DATA LISTING:
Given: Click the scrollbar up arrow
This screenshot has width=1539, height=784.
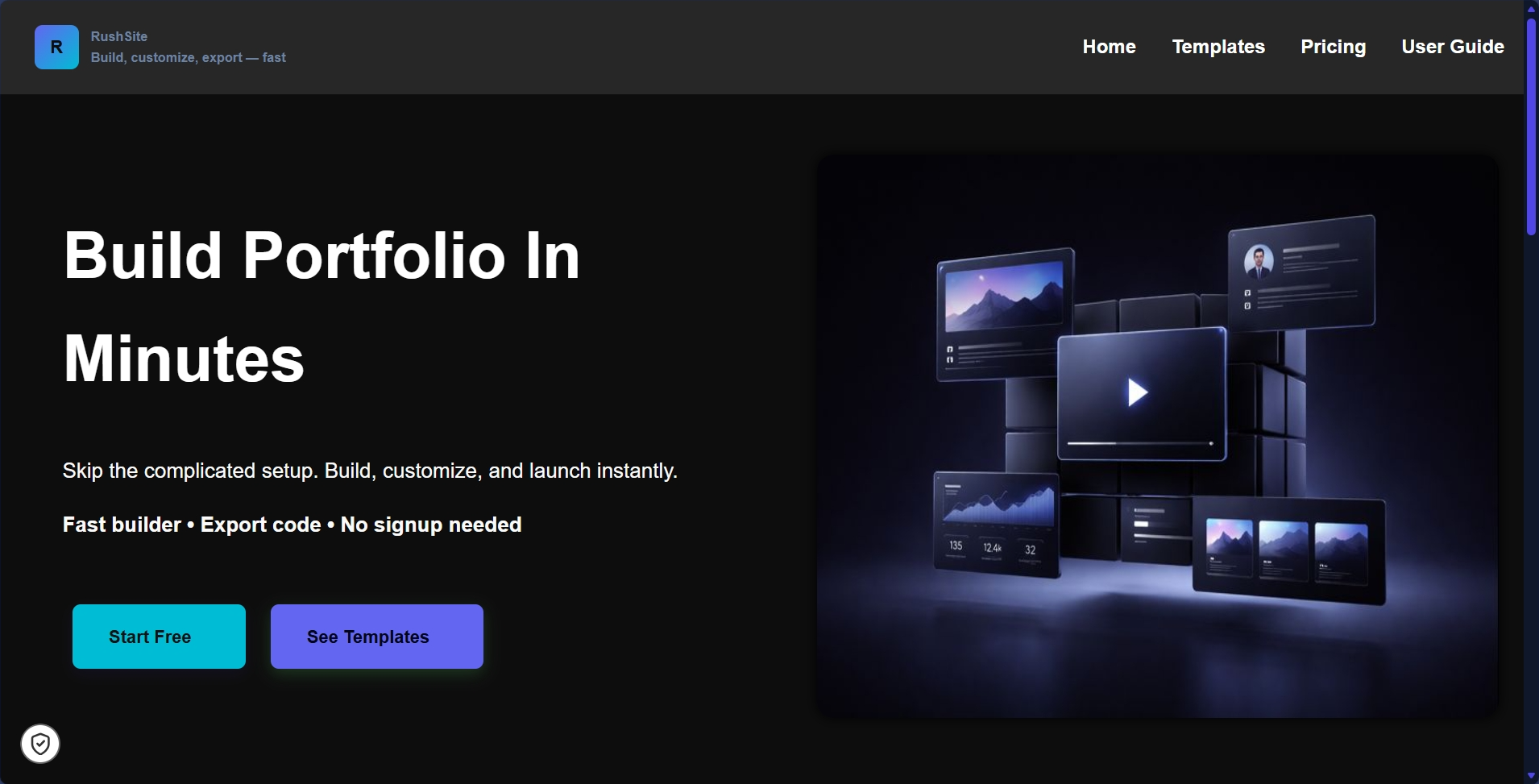Looking at the screenshot, I should pyautogui.click(x=1530, y=9).
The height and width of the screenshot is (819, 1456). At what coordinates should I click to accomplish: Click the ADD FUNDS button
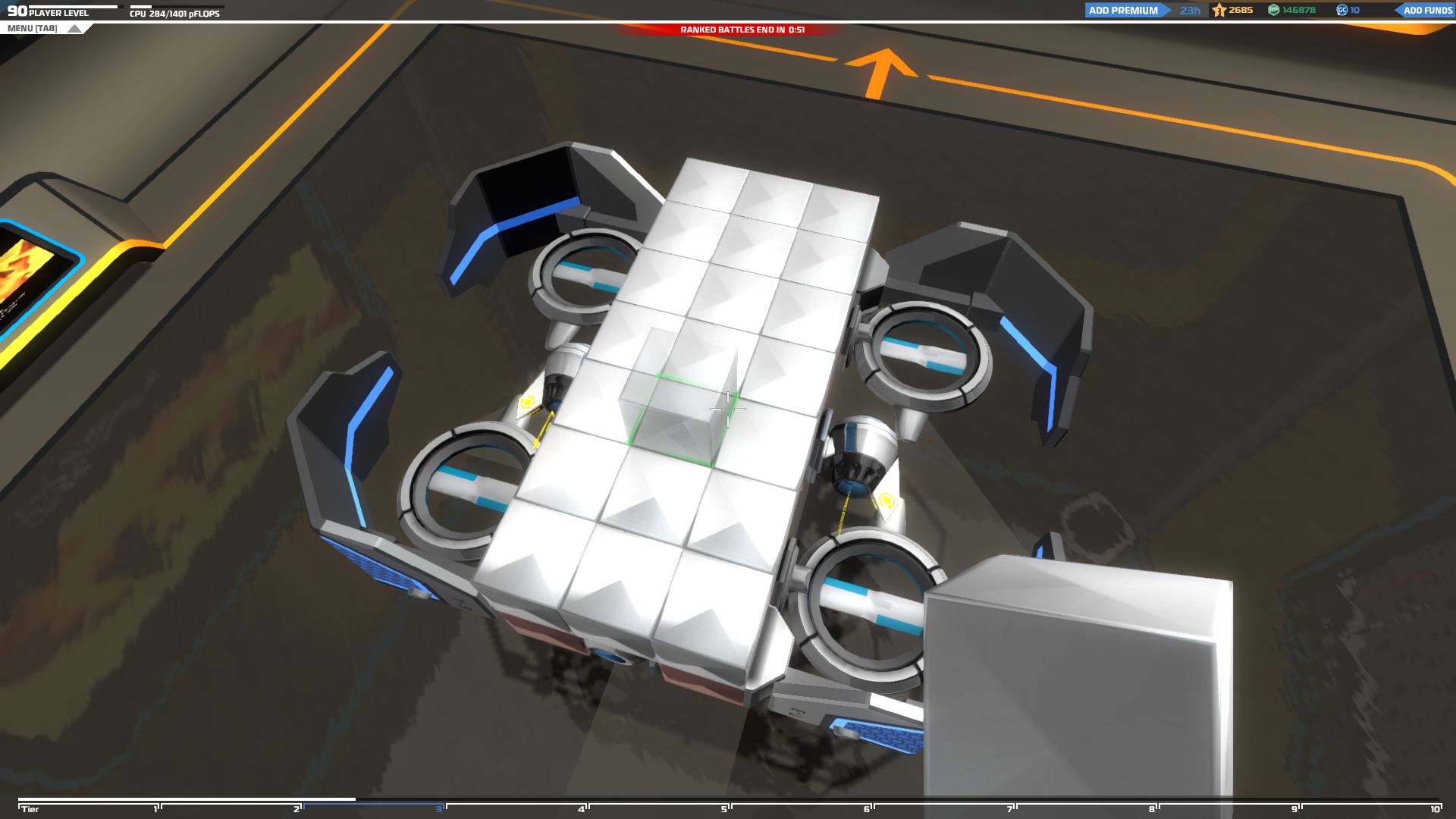click(x=1426, y=11)
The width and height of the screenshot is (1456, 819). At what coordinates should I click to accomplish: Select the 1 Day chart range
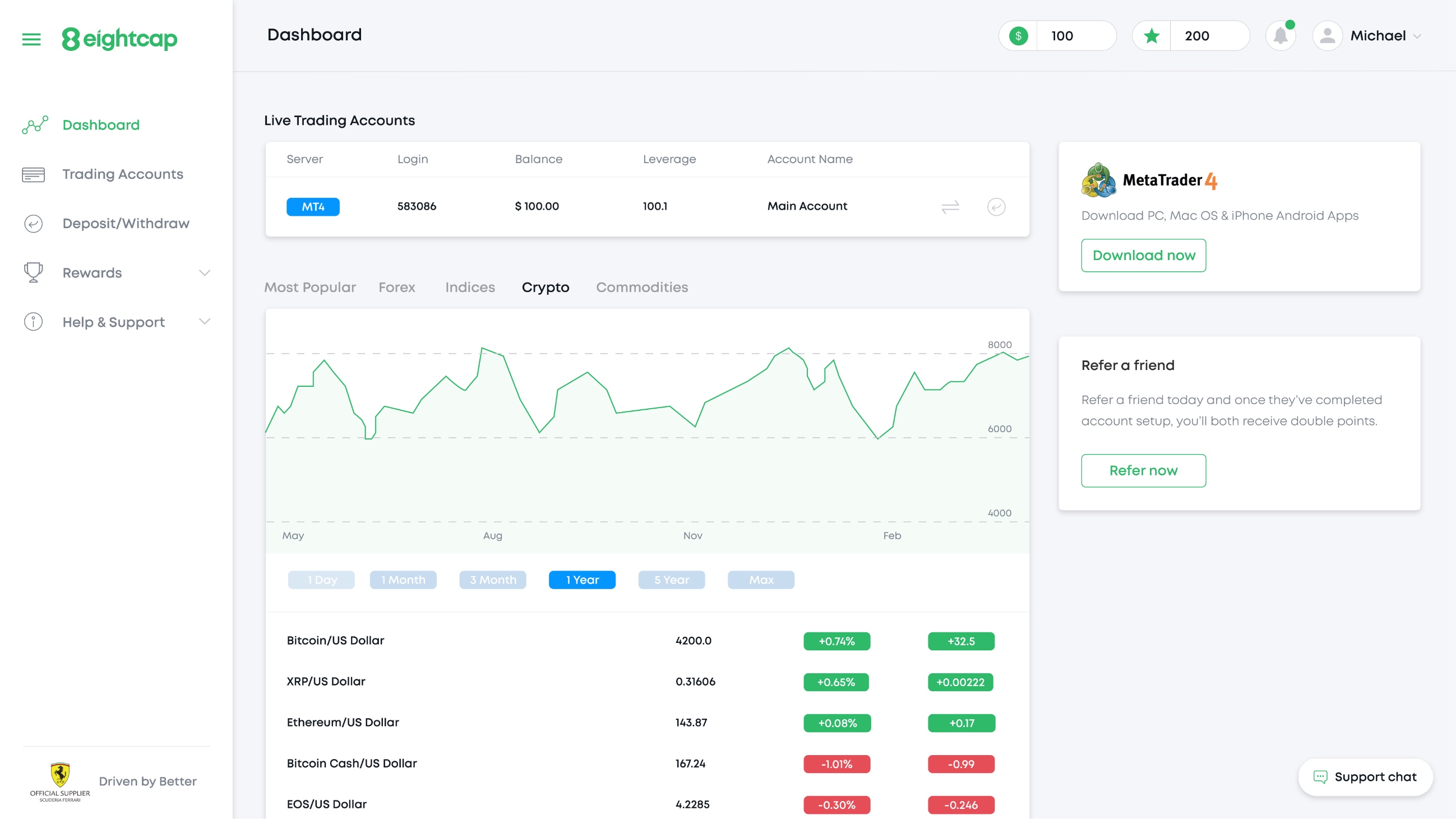[x=321, y=579]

WORK INSTRUCTION: With the pictures removed, write out exactly the lines from the line containing "The width and" through the last line of the material above, both included.

EXERCISE ANSWER:
The width and height of the screenshot is (1456, 819). At what coordinates should I click to accomplish: Select the 1 Day chart range
[x=321, y=579]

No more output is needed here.